## WHAT YOU NEED TO DO
Retype each line of the listing. Do not alter anything.

= = = = =

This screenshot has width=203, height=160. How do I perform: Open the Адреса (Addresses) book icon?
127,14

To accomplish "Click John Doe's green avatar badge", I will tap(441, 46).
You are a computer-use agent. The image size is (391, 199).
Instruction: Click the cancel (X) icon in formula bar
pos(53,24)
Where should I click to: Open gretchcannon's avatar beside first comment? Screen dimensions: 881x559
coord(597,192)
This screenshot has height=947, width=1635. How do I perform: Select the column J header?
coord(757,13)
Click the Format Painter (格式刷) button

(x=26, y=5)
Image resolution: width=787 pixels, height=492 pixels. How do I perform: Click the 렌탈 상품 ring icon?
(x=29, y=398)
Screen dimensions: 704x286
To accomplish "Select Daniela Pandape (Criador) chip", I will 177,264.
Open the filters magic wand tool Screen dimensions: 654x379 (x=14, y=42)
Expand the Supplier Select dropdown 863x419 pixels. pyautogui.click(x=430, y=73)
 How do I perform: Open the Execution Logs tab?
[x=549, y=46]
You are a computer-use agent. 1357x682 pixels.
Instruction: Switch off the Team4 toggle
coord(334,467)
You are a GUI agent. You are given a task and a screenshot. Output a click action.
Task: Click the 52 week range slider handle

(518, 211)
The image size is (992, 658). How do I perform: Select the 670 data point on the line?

= = = = =

## SOLVED PROBLEM
This screenshot has width=203, height=160. How do I perform: Open the Адреса (Addresses) book icon?
127,14

To accomplish "Click John Doe's green avatar badge", I will tap(441, 46).
You are a computer-use agent. The image size is (391, 199).
Instruction: Click the cancel (X) icon in formula bar
pos(53,24)
Where should I click to: Open gretchcannon's avatar beside first comment? Screen dimensions: 881x559
coord(597,192)
This screenshot has height=947, width=1635. How do I perform: Select the column J header?
coord(757,13)
Click the Format Painter (格式刷) button

(x=26, y=5)
Image resolution: width=787 pixels, height=492 pixels. How do I perform: Click the 렌탈 상품 ring icon?
(x=29, y=398)
Screen dimensions: 704x286
To accomplish "Select Daniela Pandape (Criador) chip", I will 177,264.
Open the filters magic wand tool Screen dimensions: 654x379 (x=14, y=42)
Expand the Supplier Select dropdown 863x419 pixels. pyautogui.click(x=430, y=73)
 How do I perform: Open the Execution Logs tab?
[x=549, y=46]
You are a computer-use agent. 1357x682 pixels.
Instruction: Switch off the Team4 toggle
coord(334,467)
You are a GUI agent. You are given a task and a screenshot. Output a click action.
Task: Click the 52 week range slider handle

(518, 211)
The image size is (992, 658). How do I perform: Select the 670 data point on the line?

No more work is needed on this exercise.